Science Center Objects

The Issue: Fresh groundwater withdrawals for irrigation from 66 principal aquifers in the United States comprised approximately three-fourths of total groundwater withdrawals in the year 2000. The magnitude of these withdrawals is certainly substantial but difficult to quantify because few states actually monitor groundwater withdrawals for irrigation. Water-resource managers are also interested in how much of a withdrawal is lost to consumptive use (primarily evapotranspiration) and how much ends up as return flow (not used consumptively and thus available for further use.) The magnitude of the consumptive use of groundwater withdrawals for irrigation is, again, substantial but difficult to quantify, and no states monitor consumptive use of the withdrawals.

How USGS will help: By leveraging ongoing groundwater resource assessments in principal aquifers of the U.S., the USGS will develop and demonstrate remote-sensing based methods to consistently estimate consumptive use of irrigation water on national and regional scales.

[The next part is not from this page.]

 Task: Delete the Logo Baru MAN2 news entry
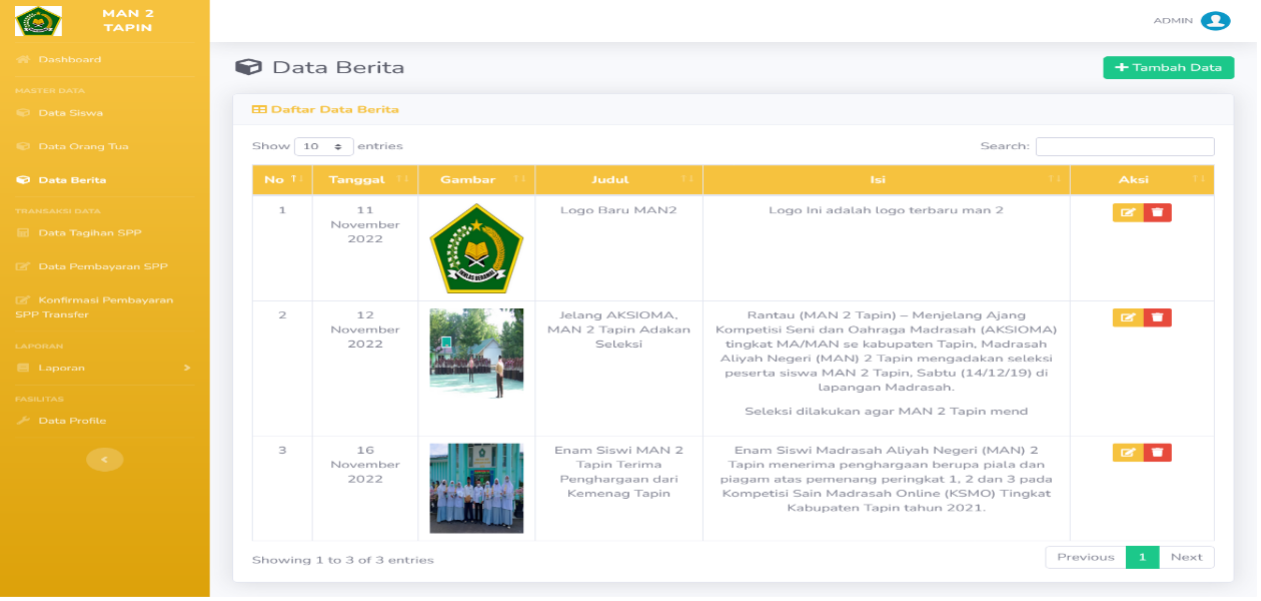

9722-E57 - Consumptive Water Use and Groundwater Withdrawals in Irrigated Lands - Completed FY2014

Problem - There is a need to develop and test a consistent, accurate, and efficient approach for estimating groundwater withdrawn for irrigation and the associated consumptive use of the withdrawals on a regional scale. Recent advances in remote-sensing technology and energy-balance methods now allow more accurate and repeatable direct estimates of actual evapotranspiration (ETa) from irrigated lands, the predominant component of consumptive use. The required remote-sensing imagery is available from 1979 to present for the entire continental U.S. We thus have an opportunity to develop historical geospatial datasets of consumptive use for irrigated lands throughout the Nation, and to further use those datasets to estimate groundwater withdrawals for irrigation on a scale that is consistent with the principal aquifers of the Nation. Further development of these methods will support an operational system for updating nationwide estimates of irrigation water use, and for improving groundwater withdrawal and consumptive use estimates for basin-, regional-, and national-scale water availability assessments.

Objectives - The objectives of this study are to develop and demonstrate remote-sensing-based methods to consistently estimate consumptive use of irrigation water on national and regional scales. On a national scale, our objective is to demonstrate the utility of these methods for improving the accuracy and consistency of estimates of consumptive use (ETa) of irrigation water, and to then explore geographic and recent (1990-2005) temporal trends in the data. On a regional scale, we will further develop methods to incorporate remotely-sensed ETa data into water-budget models to derive more accurate and consistent estimates of groundwater withdrawals and consumptive use for different hydro-climatic regions in the U.S., and for selected principal aquifer systems including the Columbia Plateau and High Plains.

Relevance and Benefits - This study is consistent with the national USGS mission and goals identified in the USGS Science Strategy document. The study will help develop a clear knowledge of the status of the Nation’s water resources, data on trends in water availability and use over recent decades, and an improved ability to forecast the availability of freshwater for future human, economic, and environmental uses.

Approach - The study includes national- and regional-scale approaches that build on recent efforts to estimate monthly, seasonal, and annual ETa using energy-balance methods with remotely-sensed thermal imagery collected by Moderate Resolution Imaging Spectroradiometer (MODIS) and Advanced Very High Resolution Radiometer (AVHRR) sensors. At the national scale, monthly ETa will be estimated and provided at two spatial scales at 5-year increments from at least 1990 through 2005. Selected consumptive use estimates made using this approach will be compared to measured irrigation withdrawals where possible, and to consumptive use estimates reported in pre-1995 USGS water use compilations. At the regional scale, we will explore improvements to an existing method that uses remotely-sensed ETa estimates combined with a water balance model to estimate irrigation demand and groundwater withdrawals. The potential improvements include downscaling the current ETa estimates to a 100-m resolution, methods to differentiate surface-water and groundwater irrigation withdrawals, and more accurate methods to determine the fraction of estimated ETa supplied by precipitation.